Your job is to set down the stretch of entries that opens with the line containing "Pick up the call using the phone icon" and closes with the line containing "The height and". Keep both end lines, copy each exactly, and add nothing.

> Data:
━━━━

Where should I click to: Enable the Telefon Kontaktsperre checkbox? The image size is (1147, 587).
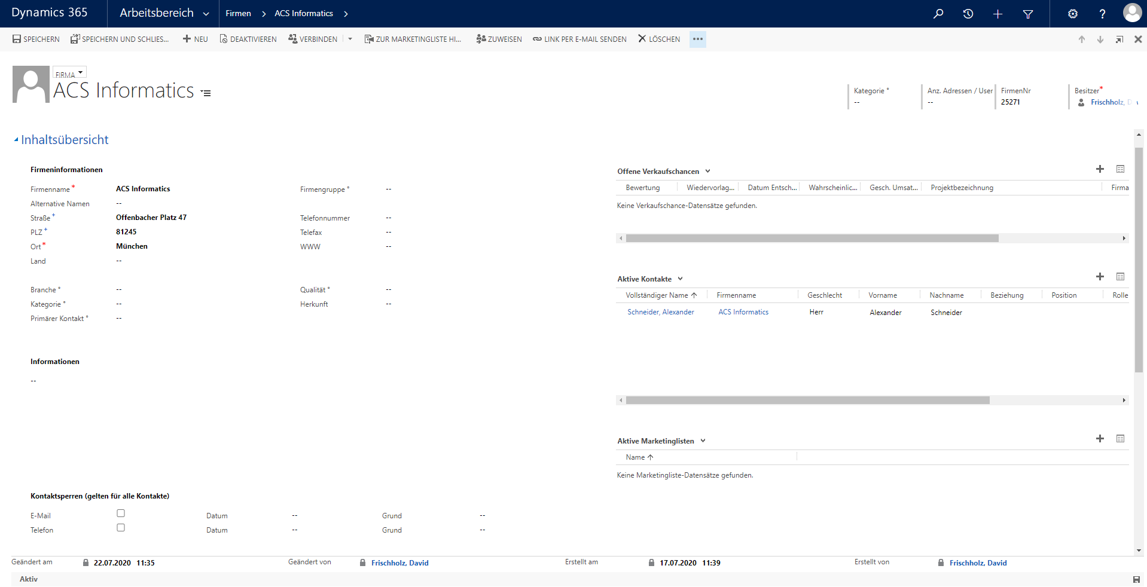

━━━━

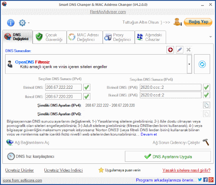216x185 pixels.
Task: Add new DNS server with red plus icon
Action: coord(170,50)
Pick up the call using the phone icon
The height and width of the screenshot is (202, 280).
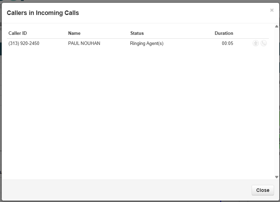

━━━━

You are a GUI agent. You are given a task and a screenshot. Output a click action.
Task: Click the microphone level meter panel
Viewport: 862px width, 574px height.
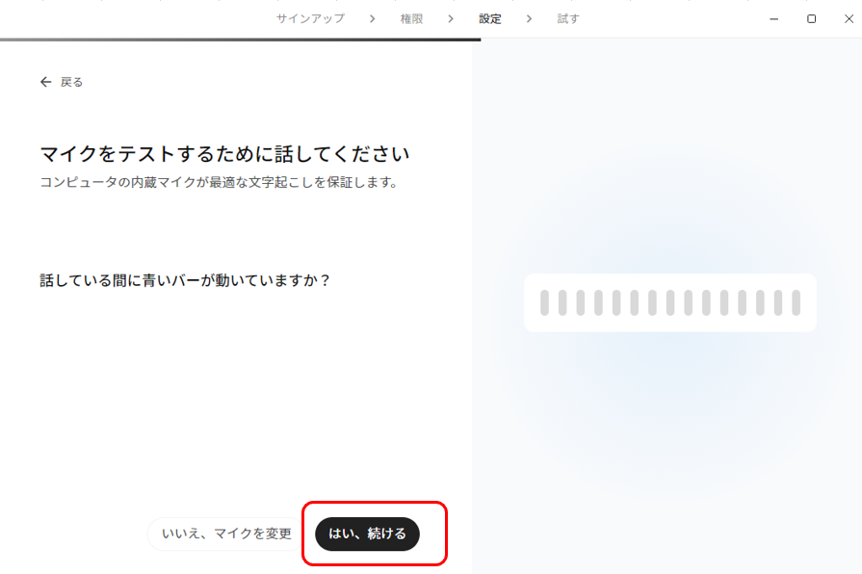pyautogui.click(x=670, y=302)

━━━━

> Answer to the exercise:
Pick up the call using the phone icon
The height and width of the screenshot is (202, 280).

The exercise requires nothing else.